Kyria shrugged. “Not the Antichrist yet. And with my father locked up, a cambion’s power is very weak. On par with a regular demon, I’d say. But it’s still just a kid, and with the Apocalypse prep postponed, he’s most likely under the radar with no idea what he is.”  


“What are you gonna do?” Dean said.  


“Find him – somehow – and offer to help. SHIELD protection, training, the works. It’s not his fault he was conceived by a demon.”  


The widening of their eyes suggested they made the connection. And, yes, she did see a little of herself in a cambion, but cambions weren’t inherently evil. Her desire to find and help the kid wasn’t a case of projection. If anything, it was an attempt to catch a Lily early.  


Psych had all sorts of things to say about that girl, and few of them good. She was doing better – Jake and Andy bonded with her over their situation, and it helped that Lily knew she couldn’t hurt Kyria – but she still tended to avoid people. There had been a rather unfortunate incident about a month in, where an overly curious agent had grabbed Lily’s arm. Kyria had caught the surge and revived the idiot, but as she had been across the compound, she may have blacked out a few corridors in the process.  


Kyria had gotten a one-eyed glare, Lily had gotten her training schedule increased, and the foolish agent had gotten bumped back to basic training and a Fury Lecture in why it was a bad idea to surprise unknowns.  


“So that’s what you do here?” Dean asked. “Track down people who might potentially end the world and get to them first?”  


“Not _just_ end the world, but that’s a fair estimate all the same.
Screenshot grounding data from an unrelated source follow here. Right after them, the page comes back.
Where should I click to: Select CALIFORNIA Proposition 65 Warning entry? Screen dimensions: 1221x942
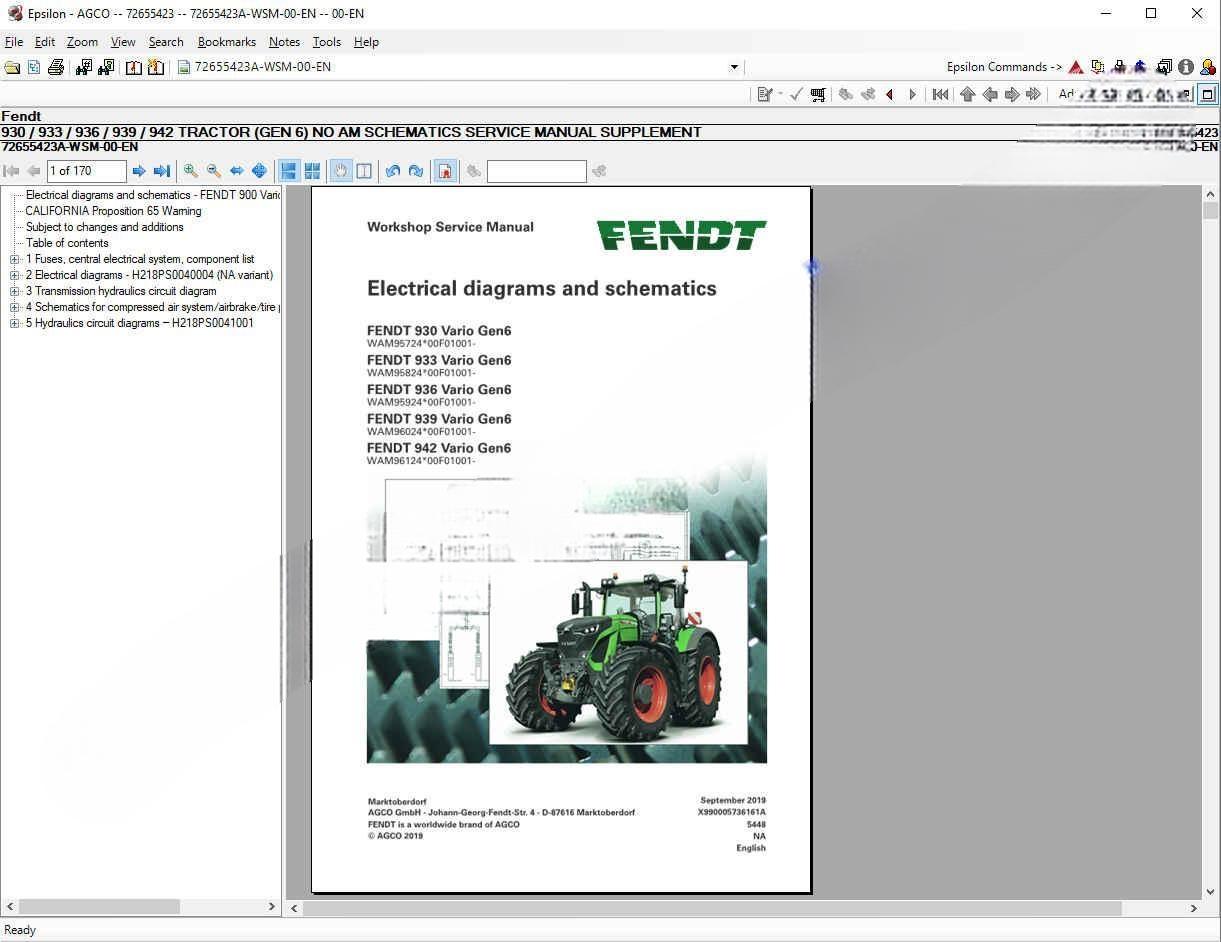pos(113,211)
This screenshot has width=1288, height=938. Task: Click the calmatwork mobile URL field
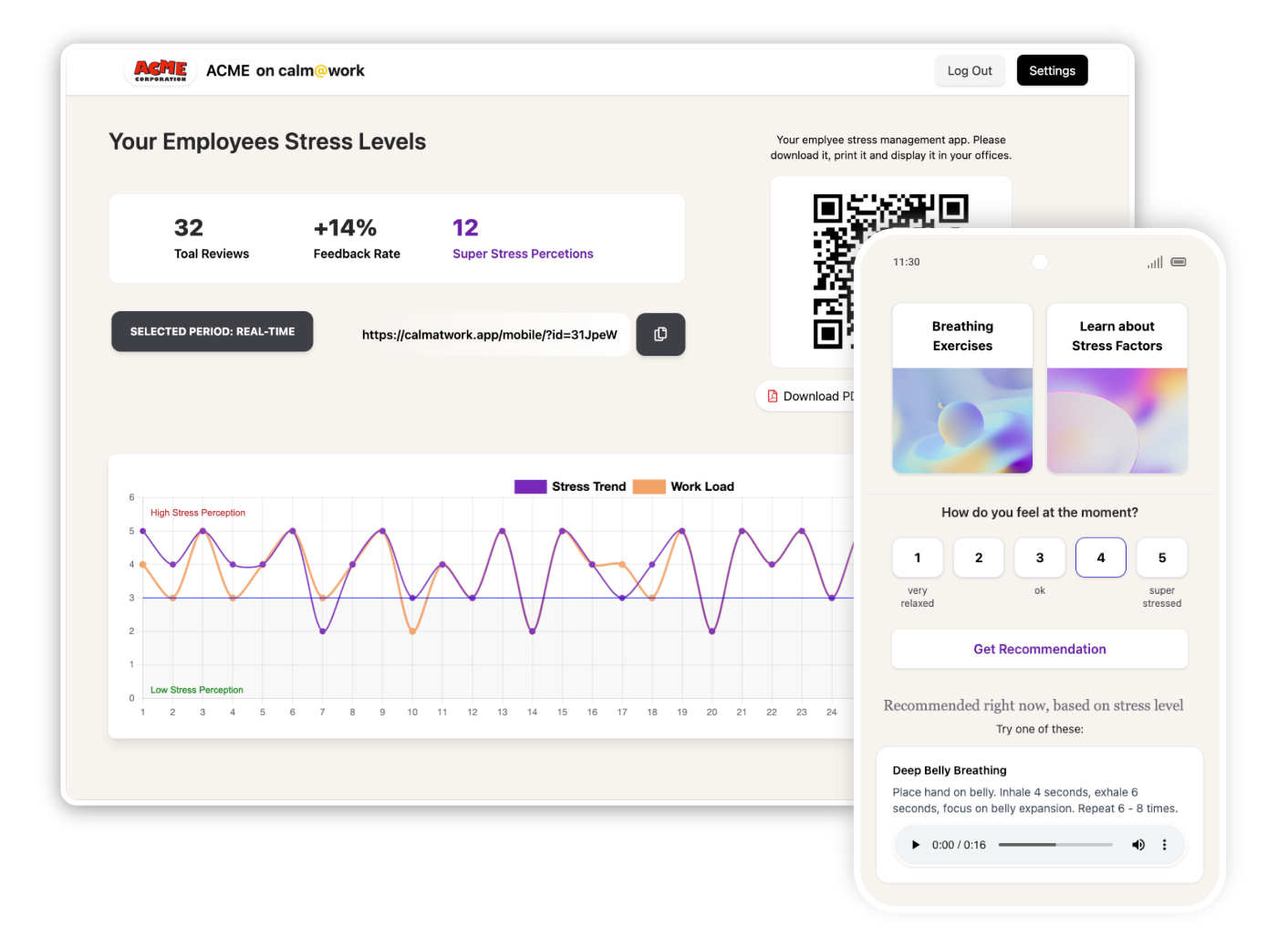489,335
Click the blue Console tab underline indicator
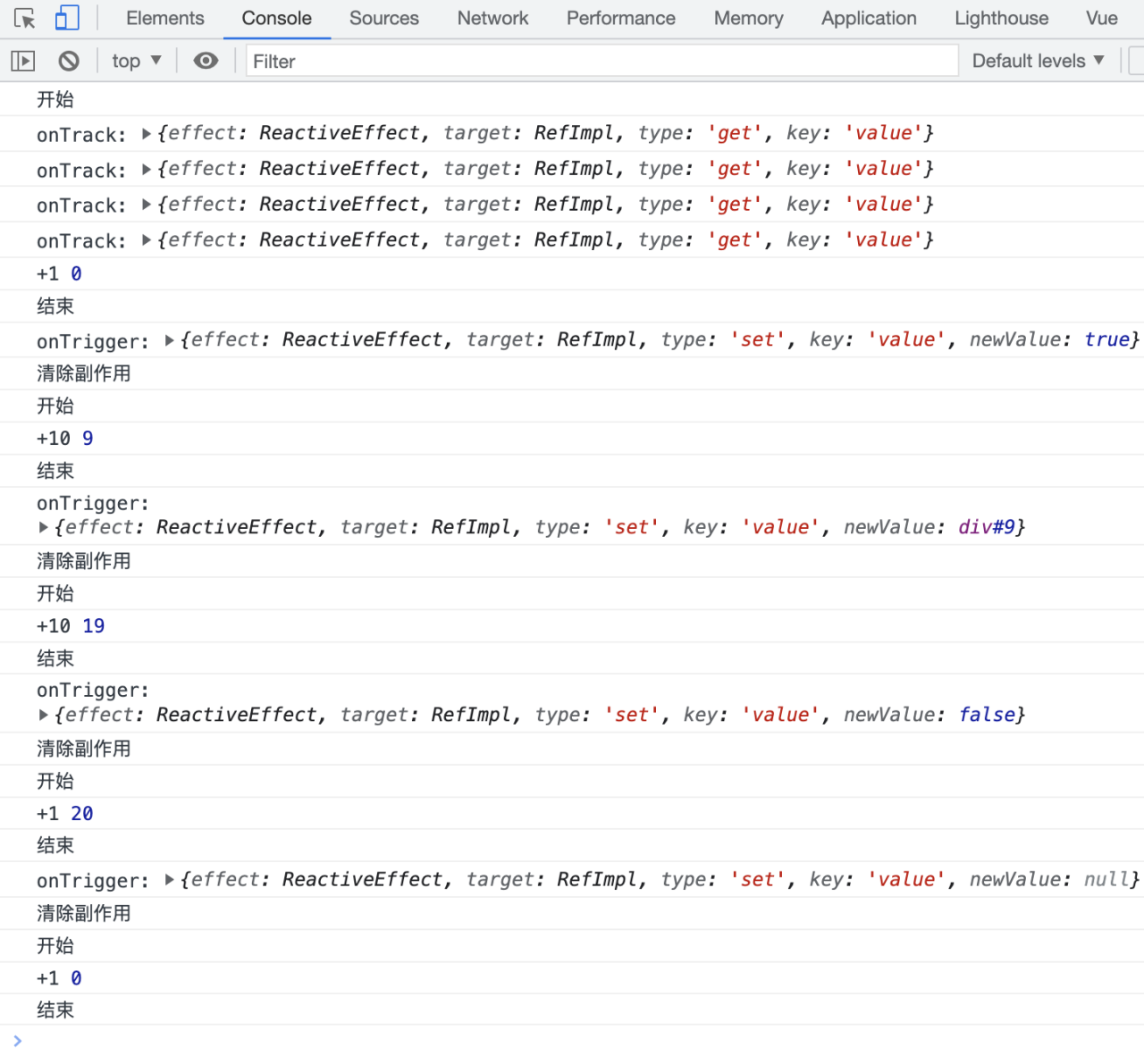The image size is (1144, 1064). pyautogui.click(x=276, y=38)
We’ve recently expanded into hunters and what they deal with,” she added with a smile.  


Dean snorted. “Yeah. We noticed.”  


“On that note,” she said, frowning slightly at them, “I don’t suppose you’ve encountered a trickster lately?” She was almost positive they had, but felt the need to be circumspect about her interest. As the only member of her family that she didn’t have a vaguely homicidal relationship with, Gabriel would take it rather amiss if she accidentally let the cat out of the bag on that one.  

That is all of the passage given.